Eradicating Vaccine Exemptions
The independent, not-for-profit, public policy organization Pew Charitable Trusts reports that state exemptions for vaccine exemptions are on the decline. In California, effective July 1, there will no longer be a legal exemption for religious purposes. This is an encouraging trend. As reported by Pew:
After an outbreak of measles last year that was linked to Disneyland, in California, state legislators there rolled back laws that allowed children to go without vaccines based on their parents’ beliefs. Now, children in California can only be exempted from vaccines if their doctor determines immunization to be unsafe for them.
Vermont eliminated its philosophical exemption in 2015, leaving only religious and medical exemptions. In the last year, similar bills to eliminate philosophical or religious exemptions were proposed in at least seven states: Hawaii, New York, North Carolina, Oklahoma, Virginia, Washington and Wisconsin.
In nine states — Florida, Michigan, Minnesota, New Jersey, New York, Oklahoma, Pennsylvania, Utah and West Virginia — lawmakers introduced bills that would require that parents receive information about the risks of skipping vaccination before their children can be granted exemptions. The information would come from their doctor or local health department, or through state-approved resources such as videos and online courses.

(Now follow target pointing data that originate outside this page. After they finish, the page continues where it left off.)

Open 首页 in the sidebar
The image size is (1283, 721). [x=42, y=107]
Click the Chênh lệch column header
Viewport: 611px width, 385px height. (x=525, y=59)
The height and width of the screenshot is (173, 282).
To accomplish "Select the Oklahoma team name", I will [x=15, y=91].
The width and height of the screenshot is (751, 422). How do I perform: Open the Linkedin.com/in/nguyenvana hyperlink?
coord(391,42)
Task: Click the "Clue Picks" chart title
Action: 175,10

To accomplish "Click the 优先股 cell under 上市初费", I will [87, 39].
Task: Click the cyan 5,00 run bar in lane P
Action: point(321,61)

It is not all good news. Instead of complying with the laws, many anti-vaccination parents are content with the option of not sending their children to school.
A growing number of Iowa families are choosing not to vaccinate their children under a religious exemption law. The number of children in kindergarten through 12th grade who skipped vaccinations for religious reasons jumped to 6,737, a 13 percent increase from last school year to this school year.
The exemptions tend to occur in communities where parents share opinions about vaccine safety or hold similar religious beliefs.
All 50 states have laws in place requiring that children must be vaccinated as a prerequisite for attending schools. 92 percent of children between 19 months and 35 months are receiving shots to protect against measles, mumps and rubella (MMR). However, unvaccinated children still pose a threat to some local communities even if they do not attend school. For children and other people in those communities who can not get immunized for legitimate medical reasons, they remain at risk by the unvaccinated.
In the Disneyland case, 45 percent of the California residents who got sick were unvaccinated. Five years earlier, also in California, 10 children died from whooping cough.
It should come as no surprise that in states where there are religious and philosophical exemptions to vaccinations, there exists pockets of communities where herd immunity can not contain the diseases. On the flip side, in states where these exemptions do not exist, the vaccination rates are among the highest in the nation, and herd immunity is keeping most everyone safe from the ravages of MMR.
State lawmakers, and health advocates everywhere, need to remain diligent and continue to press for the eradication of exemptions for vaccinations, despite the caterwauling and efforts of anti-vaccination organizations and individuals.